:: Task material ::
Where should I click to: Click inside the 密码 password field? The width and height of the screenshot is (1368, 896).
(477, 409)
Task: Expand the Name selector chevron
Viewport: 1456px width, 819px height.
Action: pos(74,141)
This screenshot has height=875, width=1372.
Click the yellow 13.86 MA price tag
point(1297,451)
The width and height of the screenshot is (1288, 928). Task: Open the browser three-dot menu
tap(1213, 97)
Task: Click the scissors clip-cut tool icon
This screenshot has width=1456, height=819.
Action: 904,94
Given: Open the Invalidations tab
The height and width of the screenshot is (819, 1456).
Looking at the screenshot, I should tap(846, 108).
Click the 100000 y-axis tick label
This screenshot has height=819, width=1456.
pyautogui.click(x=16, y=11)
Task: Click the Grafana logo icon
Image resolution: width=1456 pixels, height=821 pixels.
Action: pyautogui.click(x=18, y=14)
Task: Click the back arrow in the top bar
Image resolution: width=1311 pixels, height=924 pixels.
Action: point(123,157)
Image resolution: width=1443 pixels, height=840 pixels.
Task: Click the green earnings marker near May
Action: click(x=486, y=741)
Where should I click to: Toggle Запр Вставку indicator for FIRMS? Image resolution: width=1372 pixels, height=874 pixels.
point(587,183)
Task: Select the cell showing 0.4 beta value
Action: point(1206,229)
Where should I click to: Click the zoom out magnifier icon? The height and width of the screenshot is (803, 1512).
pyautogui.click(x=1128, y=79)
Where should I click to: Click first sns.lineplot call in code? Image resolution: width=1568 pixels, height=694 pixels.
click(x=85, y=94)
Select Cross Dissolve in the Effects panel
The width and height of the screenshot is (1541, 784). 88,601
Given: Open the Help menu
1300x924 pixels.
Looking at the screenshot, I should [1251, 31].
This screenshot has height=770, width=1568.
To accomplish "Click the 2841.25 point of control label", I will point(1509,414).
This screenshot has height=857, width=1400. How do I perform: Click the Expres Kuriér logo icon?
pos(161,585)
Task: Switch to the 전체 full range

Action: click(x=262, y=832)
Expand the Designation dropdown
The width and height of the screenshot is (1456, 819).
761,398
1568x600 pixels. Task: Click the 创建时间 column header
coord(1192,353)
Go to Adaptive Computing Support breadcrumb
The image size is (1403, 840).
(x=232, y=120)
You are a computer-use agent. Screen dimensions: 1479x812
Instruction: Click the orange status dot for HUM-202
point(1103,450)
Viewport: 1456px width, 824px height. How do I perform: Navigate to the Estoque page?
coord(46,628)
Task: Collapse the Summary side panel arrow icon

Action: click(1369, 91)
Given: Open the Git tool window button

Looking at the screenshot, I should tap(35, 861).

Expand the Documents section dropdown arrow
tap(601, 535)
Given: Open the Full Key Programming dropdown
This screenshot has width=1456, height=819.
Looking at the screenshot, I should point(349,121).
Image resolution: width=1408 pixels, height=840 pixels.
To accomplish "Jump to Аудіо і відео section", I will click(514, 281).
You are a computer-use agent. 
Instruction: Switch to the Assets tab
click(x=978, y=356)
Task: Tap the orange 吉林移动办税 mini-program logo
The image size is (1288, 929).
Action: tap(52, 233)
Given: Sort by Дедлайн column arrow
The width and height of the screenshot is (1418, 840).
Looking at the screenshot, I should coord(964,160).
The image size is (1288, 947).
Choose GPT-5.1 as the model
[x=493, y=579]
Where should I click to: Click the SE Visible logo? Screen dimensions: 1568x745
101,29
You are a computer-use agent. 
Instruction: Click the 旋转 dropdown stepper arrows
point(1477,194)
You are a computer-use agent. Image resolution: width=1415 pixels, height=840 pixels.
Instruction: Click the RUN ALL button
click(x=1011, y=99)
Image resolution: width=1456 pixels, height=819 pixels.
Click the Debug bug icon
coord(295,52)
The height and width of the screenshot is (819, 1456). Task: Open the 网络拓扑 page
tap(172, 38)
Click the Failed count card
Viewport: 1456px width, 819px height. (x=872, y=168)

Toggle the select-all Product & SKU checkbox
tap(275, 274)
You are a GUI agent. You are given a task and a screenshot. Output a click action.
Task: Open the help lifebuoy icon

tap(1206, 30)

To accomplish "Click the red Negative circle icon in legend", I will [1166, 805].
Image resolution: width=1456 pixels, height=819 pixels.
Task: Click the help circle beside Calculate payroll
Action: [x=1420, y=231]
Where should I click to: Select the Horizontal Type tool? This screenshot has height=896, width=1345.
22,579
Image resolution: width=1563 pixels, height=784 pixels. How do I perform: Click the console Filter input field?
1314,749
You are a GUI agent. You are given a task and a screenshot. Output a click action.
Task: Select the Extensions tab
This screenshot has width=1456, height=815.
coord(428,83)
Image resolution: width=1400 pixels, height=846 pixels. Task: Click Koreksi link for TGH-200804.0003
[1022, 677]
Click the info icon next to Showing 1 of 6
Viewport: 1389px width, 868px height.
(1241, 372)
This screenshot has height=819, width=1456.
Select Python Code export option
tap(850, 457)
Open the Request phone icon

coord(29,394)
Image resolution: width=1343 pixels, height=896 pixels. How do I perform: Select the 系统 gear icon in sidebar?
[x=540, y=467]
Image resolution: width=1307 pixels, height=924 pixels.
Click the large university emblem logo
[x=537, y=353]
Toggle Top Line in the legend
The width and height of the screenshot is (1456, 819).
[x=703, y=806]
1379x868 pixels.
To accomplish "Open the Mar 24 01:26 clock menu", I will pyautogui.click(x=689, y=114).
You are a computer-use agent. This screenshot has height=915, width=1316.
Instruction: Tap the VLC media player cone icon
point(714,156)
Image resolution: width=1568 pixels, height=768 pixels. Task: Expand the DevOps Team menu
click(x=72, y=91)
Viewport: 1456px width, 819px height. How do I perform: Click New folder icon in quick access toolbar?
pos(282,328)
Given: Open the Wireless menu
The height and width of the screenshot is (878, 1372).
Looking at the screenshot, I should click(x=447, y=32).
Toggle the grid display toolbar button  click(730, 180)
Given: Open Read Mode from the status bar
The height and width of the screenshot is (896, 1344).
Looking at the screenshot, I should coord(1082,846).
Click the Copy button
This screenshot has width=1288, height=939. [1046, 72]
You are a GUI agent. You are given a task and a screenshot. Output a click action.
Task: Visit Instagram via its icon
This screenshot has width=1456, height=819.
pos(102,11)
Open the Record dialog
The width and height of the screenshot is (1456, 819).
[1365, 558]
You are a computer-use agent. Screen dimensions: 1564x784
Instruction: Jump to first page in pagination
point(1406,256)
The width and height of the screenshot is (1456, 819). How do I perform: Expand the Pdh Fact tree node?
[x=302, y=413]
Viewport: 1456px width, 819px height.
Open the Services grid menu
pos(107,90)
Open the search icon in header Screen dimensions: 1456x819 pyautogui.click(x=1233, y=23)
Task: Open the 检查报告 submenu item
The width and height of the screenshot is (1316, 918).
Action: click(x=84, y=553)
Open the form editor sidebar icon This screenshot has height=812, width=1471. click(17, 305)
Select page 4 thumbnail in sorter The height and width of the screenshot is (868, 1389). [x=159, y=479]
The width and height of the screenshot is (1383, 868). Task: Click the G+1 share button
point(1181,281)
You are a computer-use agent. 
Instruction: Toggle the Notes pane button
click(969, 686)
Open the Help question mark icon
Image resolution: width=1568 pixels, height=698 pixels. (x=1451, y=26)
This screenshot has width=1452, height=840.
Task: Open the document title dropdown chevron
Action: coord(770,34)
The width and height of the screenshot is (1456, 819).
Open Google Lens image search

:: Task goal ::
The material is to be transcribed once more, exactly and completely.

:: Result for this task ::
Where should I click to: Click inside the 密码 password field? The width and height of the screenshot is (1368, 896).
(477, 409)
Task: Expand the Name selector chevron
Viewport: 1456px width, 819px height.
Action: pos(74,141)
This screenshot has height=875, width=1372.
Click the yellow 13.86 MA price tag
point(1297,451)
The width and height of the screenshot is (1288, 928). Task: Open the browser three-dot menu
tap(1213, 97)
Task: Click the scissors clip-cut tool icon
This screenshot has width=1456, height=819.
Action: 904,94
Given: Open the Invalidations tab
The height and width of the screenshot is (819, 1456).
Looking at the screenshot, I should tap(846, 108).
Click the 100000 y-axis tick label
This screenshot has height=819, width=1456.
pyautogui.click(x=16, y=11)
Task: Click the Grafana logo icon
Image resolution: width=1456 pixels, height=821 pixels.
Action: pyautogui.click(x=18, y=14)
Task: Click the back arrow in the top bar
Image resolution: width=1311 pixels, height=924 pixels.
Action: point(123,157)
Image resolution: width=1443 pixels, height=840 pixels.
Task: Click the green earnings marker near May
Action: click(x=486, y=741)
Where should I click to: Toggle Запр Вставку indicator for FIRMS? Image resolution: width=1372 pixels, height=874 pixels.
point(587,183)
Task: Select the cell showing 0.4 beta value
Action: point(1206,229)
Where should I click to: Click the zoom out magnifier icon? The height and width of the screenshot is (803, 1512).
pyautogui.click(x=1128, y=79)
Where should I click to: Click first sns.lineplot call in code? Image resolution: width=1568 pixels, height=694 pixels.
click(x=85, y=94)
Select Cross Dissolve in the Effects panel
The width and height of the screenshot is (1541, 784). 88,601
Given: Open the Help menu
1300x924 pixels.
Looking at the screenshot, I should [1251, 31].
This screenshot has height=770, width=1568.
To accomplish "Click the 2841.25 point of control label", I will point(1509,414).
This screenshot has height=857, width=1400. How do I perform: Click the Expres Kuriér logo icon?
pos(161,585)
Task: Switch to the 전체 full range

Action: click(x=262, y=832)
Expand the Designation dropdown
The width and height of the screenshot is (1456, 819).
761,398
1568x600 pixels. Task: Click the 创建时间 column header
coord(1192,353)
Go to Adaptive Computing Support breadcrumb
The image size is (1403, 840).
(x=232, y=120)
You are a computer-use agent. Screen dimensions: 1479x812
Instruction: Click the orange status dot for HUM-202
point(1103,450)
Viewport: 1456px width, 824px height. How do I perform: Navigate to the Estoque page?
coord(46,628)
Task: Collapse the Summary side panel arrow icon

Action: click(1369, 91)
Given: Open the Git tool window button

Looking at the screenshot, I should tap(35, 861).

Expand the Documents section dropdown arrow
tap(601, 535)
Given: Open the Full Key Programming dropdown
This screenshot has width=1456, height=819.
Looking at the screenshot, I should point(349,121).
Image resolution: width=1408 pixels, height=840 pixels.
To accomplish "Jump to Аудіо і відео section", I will click(514, 281).
You are a computer-use agent. 
Instruction: Switch to the Assets tab
click(x=978, y=356)
Task: Tap the orange 吉林移动办税 mini-program logo
The image size is (1288, 929).
Action: tap(52, 233)
Given: Sort by Дедлайн column arrow
The width and height of the screenshot is (1418, 840).
Looking at the screenshot, I should coord(964,160).
The image size is (1288, 947).
Choose GPT-5.1 as the model
[x=493, y=579]
Where should I click to: Click the SE Visible logo? Screen dimensions: 1568x745
101,29
You are a computer-use agent. 
Instruction: Click the 旋转 dropdown stepper arrows
point(1477,194)
You are a computer-use agent. Image resolution: width=1415 pixels, height=840 pixels.
Instruction: Click the RUN ALL button
click(x=1011, y=99)
Image resolution: width=1456 pixels, height=819 pixels.
Click the Debug bug icon
coord(295,52)
The height and width of the screenshot is (819, 1456). Task: Open the 网络拓扑 page
tap(172, 38)
Click the Failed count card
Viewport: 1456px width, 819px height. (x=872, y=168)

Toggle the select-all Product & SKU checkbox
tap(275, 274)
You are a GUI agent. You are given a task and a screenshot. Output a click action.
Task: Open the help lifebuoy icon

tap(1206, 30)

To accomplish "Click the red Negative circle icon in legend", I will [1166, 805].
Image resolution: width=1456 pixels, height=819 pixels.
Task: Click the help circle beside Calculate payroll
Action: [x=1420, y=231]
Where should I click to: Select the Horizontal Type tool? This screenshot has height=896, width=1345.
22,579
Image resolution: width=1563 pixels, height=784 pixels. How do I perform: Click the console Filter input field?
1314,749
You are a GUI agent. You are given a task and a screenshot. Output a click action.
Task: Select the Extensions tab
This screenshot has width=1456, height=815.
coord(428,83)
Image resolution: width=1400 pixels, height=846 pixels. Task: Click Koreksi link for TGH-200804.0003
[1022, 677]
Click the info icon next to Showing 1 of 6
Viewport: 1389px width, 868px height.
(1241, 372)
This screenshot has height=819, width=1456.
Select Python Code export option
tap(850, 457)
Open the Request phone icon

coord(29,394)
Image resolution: width=1343 pixels, height=896 pixels. How do I perform: Select the 系统 gear icon in sidebar?
[x=540, y=467]
Image resolution: width=1307 pixels, height=924 pixels.
Click the large university emblem logo
[x=537, y=353]
Toggle Top Line in the legend
The width and height of the screenshot is (1456, 819).
[x=703, y=806]
1379x868 pixels.
To accomplish "Open the Mar 24 01:26 clock menu", I will pyautogui.click(x=689, y=114).
You are a computer-use agent. This screenshot has height=915, width=1316.
Instruction: Tap the VLC media player cone icon
point(714,156)
Image resolution: width=1568 pixels, height=768 pixels. Task: Expand the DevOps Team menu
click(x=72, y=91)
Viewport: 1456px width, 819px height. How do I perform: Click New folder icon in quick access toolbar?
pos(282,328)
Given: Open the Wireless menu
The height and width of the screenshot is (878, 1372).
Looking at the screenshot, I should click(x=447, y=32).
Toggle the grid display toolbar button  click(730, 180)
Given: Open Read Mode from the status bar
The height and width of the screenshot is (896, 1344).
Looking at the screenshot, I should coord(1082,846).
Click the Copy button
This screenshot has width=1288, height=939. [1046, 72]
You are a GUI agent. You are given a task and a screenshot. Output a click action.
Task: Visit Instagram via its icon
This screenshot has width=1456, height=819.
pos(102,11)
Open the Record dialog
The width and height of the screenshot is (1456, 819).
[1365, 558]
You are a computer-use agent. Screen dimensions: 1564x784
Instruction: Jump to first page in pagination
point(1406,256)
The width and height of the screenshot is (1456, 819). How do I perform: Expand the Pdh Fact tree node?
[x=302, y=413]
Viewport: 1456px width, 819px height.
Open the Services grid menu
pos(107,90)
Open the search icon in header Screen dimensions: 1456x819 pyautogui.click(x=1233, y=23)
Task: Open the 检查报告 submenu item
The width and height of the screenshot is (1316, 918).
Action: click(x=84, y=553)
Open the form editor sidebar icon This screenshot has height=812, width=1471. click(17, 305)
Select page 4 thumbnail in sorter The height and width of the screenshot is (868, 1389). [x=159, y=479]
The width and height of the screenshot is (1383, 868). Task: Click the G+1 share button
point(1181,281)
You are a computer-use agent. 
Instruction: Toggle the Notes pane button
click(969, 686)
Open the Help question mark icon
Image resolution: width=1568 pixels, height=698 pixels. (x=1451, y=26)
This screenshot has width=1452, height=840.
Task: Open the document title dropdown chevron
Action: coord(770,34)
The width and height of the screenshot is (1456, 819).
Open Google Lens image search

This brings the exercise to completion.